Era filho de Emílio Nunes Correia de Meneses e de Maria Emília Correia de Meneses, único homem dentre oito irmãs. Seu pai era também um poeta. Faz seus estudos iniciais com João Batista Brandão Proença, e depois no Instituto Paranaense. Sem ser de família abastada, trabalha na farmácia de um cunhado e, ainda com dezoito anos, muda-se para o Rio de Janeiro, deixando em Curitiba a marca de uma conduta já distoante ao formalismo vigente: nas roupas, no falar e nos costumes.

Boêmio, na capital do país encontra solo fértil para destilar sua fértil imaginação, satírica como poucos. A amizade com intelectuais, entretanto, fez com que tivesse seu nome afastado do grupo inicial que fundara a Academia. Torna-se jornalista e, por intercessão do escritor Nestor Vítor, trabalha com o Comendador Coruja, afamado educador. Em 1888 casa-se com uma filha deste, Maria Carlota Coruja, em 1888, com quem tem no ano seguinte seu filho, Plauto Sebastião.

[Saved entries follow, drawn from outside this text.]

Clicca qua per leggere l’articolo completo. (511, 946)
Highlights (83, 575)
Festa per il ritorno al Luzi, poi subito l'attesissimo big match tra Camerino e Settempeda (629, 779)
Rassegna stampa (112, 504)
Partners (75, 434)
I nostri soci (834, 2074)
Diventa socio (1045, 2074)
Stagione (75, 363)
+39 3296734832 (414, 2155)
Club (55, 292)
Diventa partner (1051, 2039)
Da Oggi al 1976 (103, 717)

Mas Emílio não estava fadado para a vida doméstica: neste mesmo ano separa-se da esposa, mantendo um romance com Rafaelina de Barros.

Autor de versos mordazes, eivados de críticas das quais não escapavam os políticos da época, mestre dos sonetos, Emílio de Meneses é portador de uma tradição - iniciada com o Brasil, em Gregório de Matos.

Tendo sido nomeado para o recenseamento, como Escriturário do Departamento da Inspetoria Geral de Terras e Colonização, em 1890, Emílio aposta na especulação da falácia econõmica do Encilhamento, criada pelo Ministro da Fazenda Ruy Barbosa: como muitos, fez rápida fortuna, esbanja e, terminada a farsa, como todos os outros investidores, vai à falência. Não muda, entretanto, seus hábitos. Continua o mesmo boêmio de sempre, a povoar os jornais da época com suas percucientes anedotas.

Apesar de preterido pelo silogeu nacional, Emílio veio finalmente a ser eleito (15 de agosto de 1914) segundo ocupante da cadeira 20, cujo patrono é Joaquim Manuel de Macedo, e na qual jamais veio a tomar assento, falecendo em 1918. Seria saudado por Luís Murat.